Range, variance, standard deviation
These statistics describe spread: how far the data values are from each other and from the mean.
In biology labs, spread matters because repeated measurements rarely match exactly (instrument noise, biological variability, sampling variation).
Big picture:
- Range is a quick “min to max” spread.
- Variance is the average squared deviation from the mean.
- Standard deviation is the square root of variance, in the same units as the data.
- CV% compares spread to the size of the mean (useful when units differ or means differ a lot).
Definitions
Suppose the cleaned dataset is
\(x_1, x_2, \ldots, x_n\) with mean \(\bar{x}\).
\[
\bar{x}=\frac{1}{n}\sum_{i=1}^{n}x_i
\]
Min, max, range
\[
\min=\text{smallest value},\qquad \max=\text{largest value},\qquad \text{Range}=\max-\min
\]
Population vs sample variance
\[
\text{Population variance:}\quad \sigma^2=\frac{1}{n}\sum_{i=1}^{n}(x_i-\mu)^2
\]
\[
\text{Sample variance:}\quad s^2=\frac{1}{n-1}\sum_{i=1}^{n}(x_i-\bar{x})^2
\]
Most lab datasets are samples from a larger “true” population (all possible trials),
so the sample variance \(s^2\) is commonly used.
The divisor \(n-1\) (Bessel’s correction) makes \(s^2\) an unbiased estimator of \(\sigma^2\) under standard assumptions.
Standard deviation
\[
\sigma=\sqrt{\sigma^2},\qquad s=\sqrt{s^2}
\]
Coefficient of variation (optional)
\[
\text{CV}\% = 100\cdot\frac{\text{SD}}{|\text{mean}|}
\]
CV% is not defined when the mean is zero.
Computational shortcut using Σx and Σx²
Directly summing \(\sum(x_i-\bar{x})^2\) is conceptually clear, but a common shortcut uses
\(\sum x\) and \(\sum x^2\).
\[
SS=\sum_{i=1}^{n}(x_i-\bar{x})^2=\sum_{i=1}^{n}x_i^2-\frac{\left(\sum_{i=1}^{n}x_i\right)^2}{n}
\]
Then:
\[
\sigma^2=\frac{SS}{n},\qquad s^2=\frac{SS}{n-1}
\]
The calculator can optionally show \(\sum x\) and \(\sum x^2\) because they make the steps easy to follow and check by hand.
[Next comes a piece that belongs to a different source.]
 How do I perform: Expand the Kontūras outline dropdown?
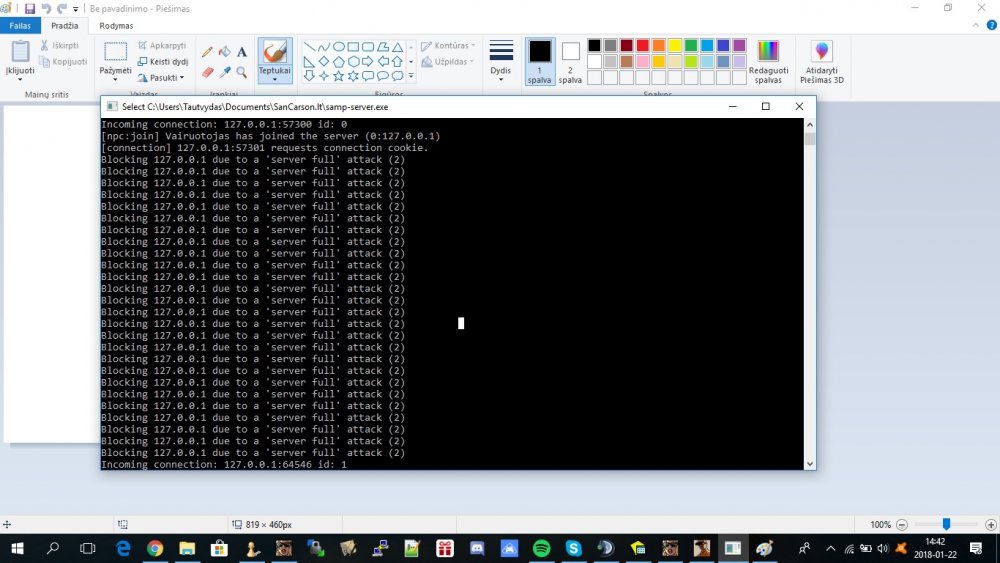coord(448,45)
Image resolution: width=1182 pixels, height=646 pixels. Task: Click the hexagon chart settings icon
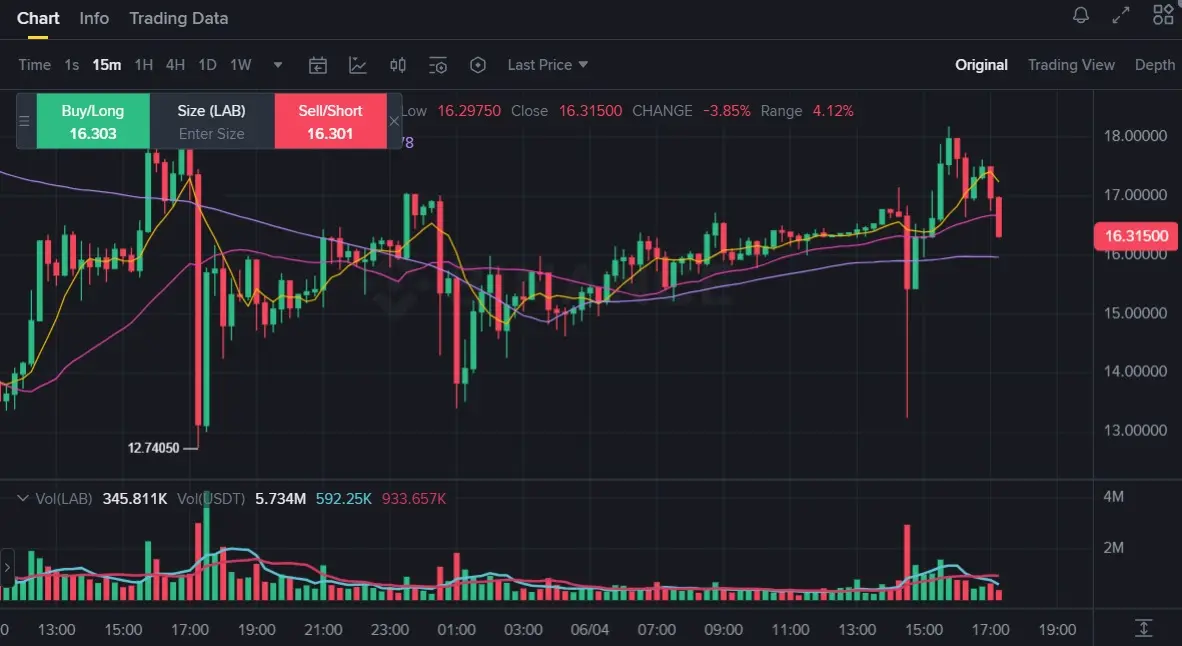[478, 65]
How to interpret SD (and why the histogram shading helps)
Standard deviation tells you a “typical” distance from the mean. If the distribution is roughly bell-shaped,
the following rule of thumb is often useful:
\[
\text{About }68\%\text{ of values fall in }\bar{x}\pm 1\cdot \text{SD},\qquad
\text{about }95\%\text{ fall in }\bar{x}\pm 2\cdot \text{SD}.
\]
The calculator’s histogram shades the bands \(\bar{x}\pm 1\cdot \text{SD}\) and \(\bar{x}\pm 2\cdot \text{SD}\)
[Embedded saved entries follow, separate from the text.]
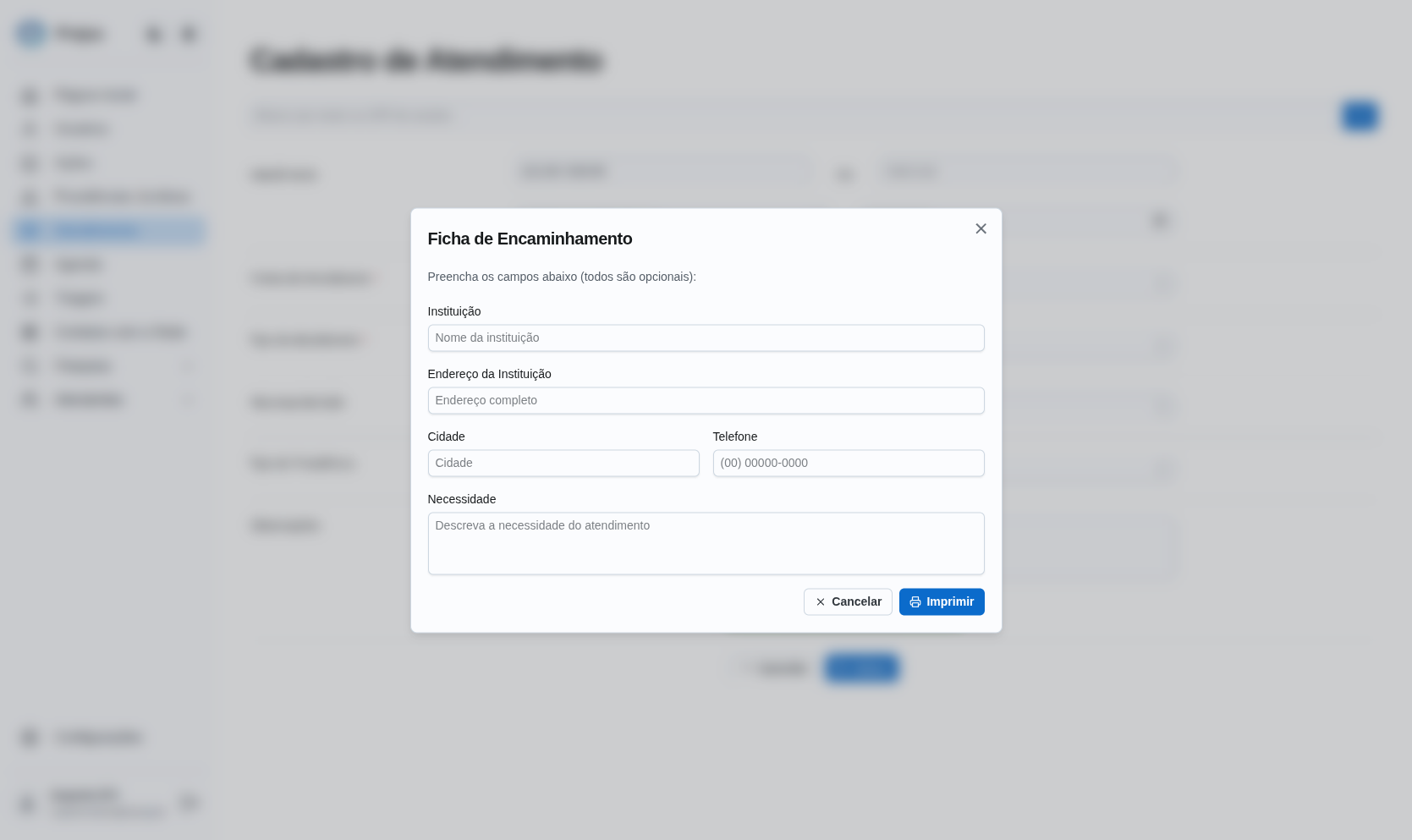Image resolution: width=1412 pixels, height=840 pixels.
Task: Click the blurred Configurações icon in sidebar
Action: [x=30, y=737]
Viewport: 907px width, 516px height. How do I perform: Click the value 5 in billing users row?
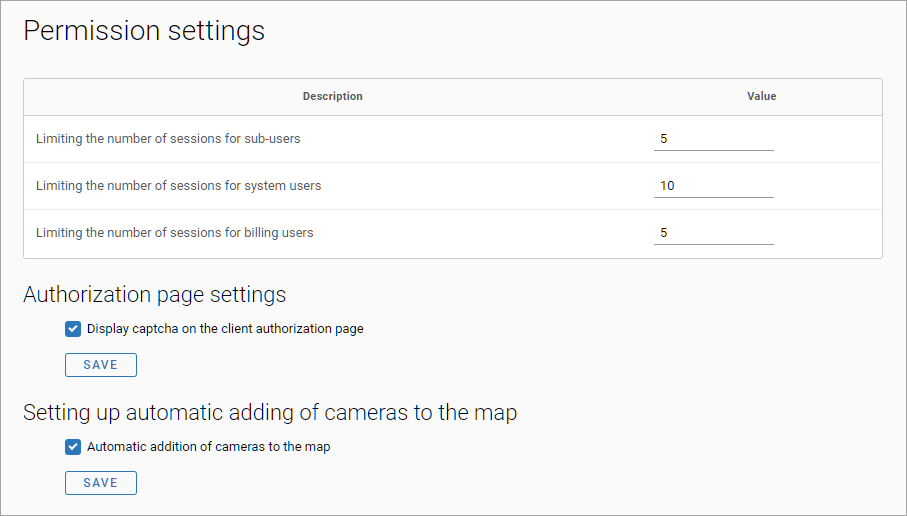(x=664, y=233)
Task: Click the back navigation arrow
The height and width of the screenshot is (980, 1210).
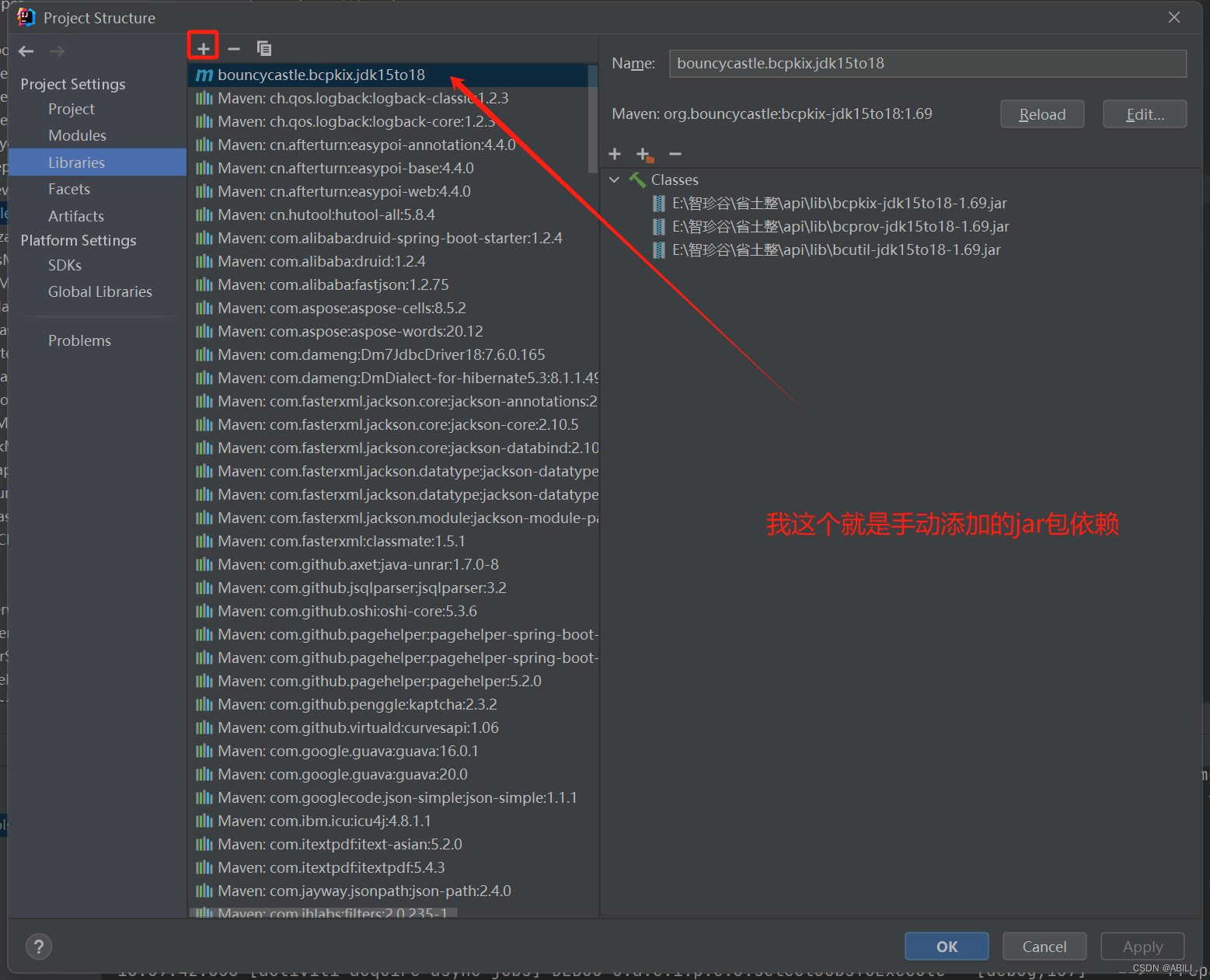Action: pos(26,51)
so you can visually compare the data distribution to those intervals.
What the boxplot is showing
A boxplot gives a compact picture of spread and location:
The boxplot is great for quickly seeing whether the data are tightly clustered, widely spread, or skewed.
Common pitfalls
- Mixing sample vs population: if you choose sample, variance divides by \(n-1\). If you choose population, it divides by \(n\).
- Units: variance has squared units (e.g., \((\text{mg})^2\)), while SD has the same units as the data (e.g., mg).
- Mean = 0: CV% cannot be computed because it would divide by zero.
- Outliers: extreme values strongly affect SD and variance; the boxplot and histogram help you notice them.
Connection to Topic 5
Topic 5 focused on location (mean/median/mode). This topic focuses on spread.
In practice you almost always report both:
\[
\text{location: mean (or median)} \quad+\quad \text{spread: SD (or IQR)}
\]
The calculator is designed to reuse the same dataset input so you can compute Topic 5 and Topic 6 statistics on the same values without reformatting.